Just what the Los Angeles Convention and Visitors Bureau needs: Esotouric bus tour company's historic expedition through L.A. on Sept. 8 is titled, "Hotel Horrors."
The 90-minute, $25 bus adventure will savor bad deeds done in such venues as the Alexandria, Rosslyn and Cecil hotels; the latter was the sometime home of serial killer Richard "Night Stalker" Ramirez.
Included will be the tale of the unfortunate chocolate salesman from San Francisco who was at a party, sitting on a window ledge with another man, at the Hayward Hotel one December night in 1929.
Someone told a joke, The Times reported the next day, and the two men "laughed heartily at the pun. And then a shrill scream broke the stillness of the night as they lost their balance and plunged backward through the darkness of an air shaft and seven stories to their death."

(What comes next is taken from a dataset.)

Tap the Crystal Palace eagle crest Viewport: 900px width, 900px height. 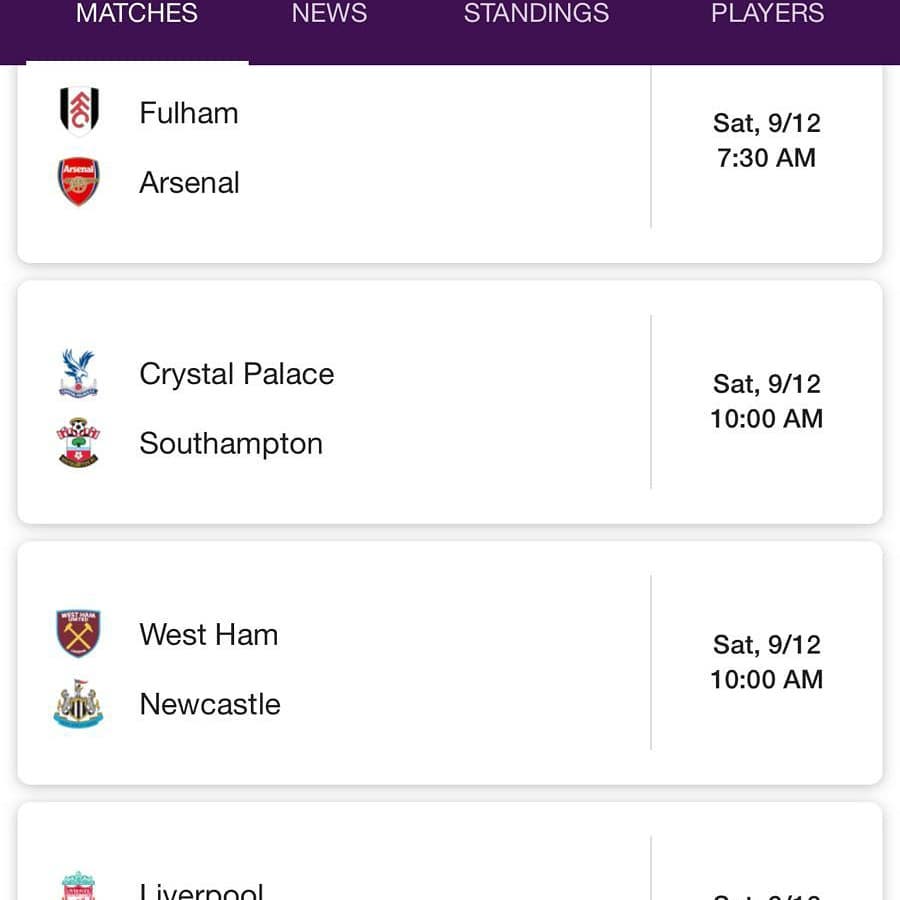(x=79, y=373)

I hope the partygoers had the good taste afterward not to steal the salesman's chocolates.
Are we there yet? Carl Ehrlich of Calabasas figures that question could be asked often on a family trip from the Bridgeport area of Northern California to Provincetown, Mass. (see photo).
Unclear on the concept: Reilly Pollard of Goleta spotted a less-than-reassuring slogan on a fast-food joint's sales receipt (see accompanying).
Thanks for the warning: In Colorado, David DuMond of Westminster observed a hotel just daring tourists to stay there (see photo).
Earthly bargain? At a garage sale in Long Beach, two women were examining a VCR cassette of "The Sixth Sense," the 1999 Bruce Willis film.
"Do you see dead people?" asked one woman, referring to the famous line in the movie.
"No," the other answered.
"I'm having a hard time seeing anybody," admitted the first woman. "I just had cataract surgery."
Do you see fingers? The Coastal View News reported that a man arrested for public drunkenness was asked by Carpinteria police how many drinks he had consumed. "Three," he rasped, while holding up two fingers.
"Duh!" award time: Dixie Bliss of Laguna Woods noticed that her new iron carried this warning: "Never iron clothes while they are being worn." Said Bliss: "Have never tried that one."
MiscelLAny: Football season is almost here, so I wasn't surprised to see that a house in my neighborhood was hanging out an "SC" banner. You'd be surprised how many Saddleback College fans there are.